YOUR INSTRUCTIONS: Below are the records; pull every line that includes "arrow".

EXTRACTED MATERIAL:
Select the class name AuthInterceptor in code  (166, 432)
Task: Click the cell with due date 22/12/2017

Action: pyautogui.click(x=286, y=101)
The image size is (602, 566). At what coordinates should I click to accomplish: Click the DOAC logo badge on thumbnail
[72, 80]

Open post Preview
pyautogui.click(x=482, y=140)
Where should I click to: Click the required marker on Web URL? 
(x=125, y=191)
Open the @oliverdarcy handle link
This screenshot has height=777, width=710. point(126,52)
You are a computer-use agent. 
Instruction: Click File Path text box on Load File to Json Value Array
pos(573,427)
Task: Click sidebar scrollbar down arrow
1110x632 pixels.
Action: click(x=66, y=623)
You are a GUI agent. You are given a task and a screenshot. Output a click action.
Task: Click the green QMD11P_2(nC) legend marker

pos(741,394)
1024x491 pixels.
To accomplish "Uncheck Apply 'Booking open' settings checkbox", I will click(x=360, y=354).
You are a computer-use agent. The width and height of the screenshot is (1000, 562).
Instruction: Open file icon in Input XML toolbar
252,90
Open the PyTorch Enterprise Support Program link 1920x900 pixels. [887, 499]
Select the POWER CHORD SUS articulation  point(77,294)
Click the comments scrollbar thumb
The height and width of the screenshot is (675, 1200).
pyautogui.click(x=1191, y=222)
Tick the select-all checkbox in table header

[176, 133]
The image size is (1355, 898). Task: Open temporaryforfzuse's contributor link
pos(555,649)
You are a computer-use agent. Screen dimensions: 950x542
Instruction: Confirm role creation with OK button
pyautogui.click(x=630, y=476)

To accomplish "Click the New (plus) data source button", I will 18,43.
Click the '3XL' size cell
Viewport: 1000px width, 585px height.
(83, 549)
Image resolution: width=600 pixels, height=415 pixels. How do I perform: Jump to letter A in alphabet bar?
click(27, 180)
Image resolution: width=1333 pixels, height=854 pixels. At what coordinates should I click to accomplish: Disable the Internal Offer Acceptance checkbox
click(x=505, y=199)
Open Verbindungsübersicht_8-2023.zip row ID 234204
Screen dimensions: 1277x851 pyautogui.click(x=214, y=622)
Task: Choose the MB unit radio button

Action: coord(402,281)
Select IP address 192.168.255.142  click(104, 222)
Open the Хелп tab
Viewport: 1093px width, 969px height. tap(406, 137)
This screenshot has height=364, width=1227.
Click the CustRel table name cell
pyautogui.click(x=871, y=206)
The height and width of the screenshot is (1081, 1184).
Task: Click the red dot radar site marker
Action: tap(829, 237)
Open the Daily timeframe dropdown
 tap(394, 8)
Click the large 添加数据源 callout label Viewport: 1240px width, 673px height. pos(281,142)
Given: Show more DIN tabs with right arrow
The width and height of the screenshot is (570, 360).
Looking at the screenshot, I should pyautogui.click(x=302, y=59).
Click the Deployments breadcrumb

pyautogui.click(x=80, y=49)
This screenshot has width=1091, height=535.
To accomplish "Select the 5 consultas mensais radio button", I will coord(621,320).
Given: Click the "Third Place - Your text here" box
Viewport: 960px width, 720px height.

TASK RESULT:
Task: Click sidebar scrollbar down arrow
Given: Show more DIN tabs with right arrow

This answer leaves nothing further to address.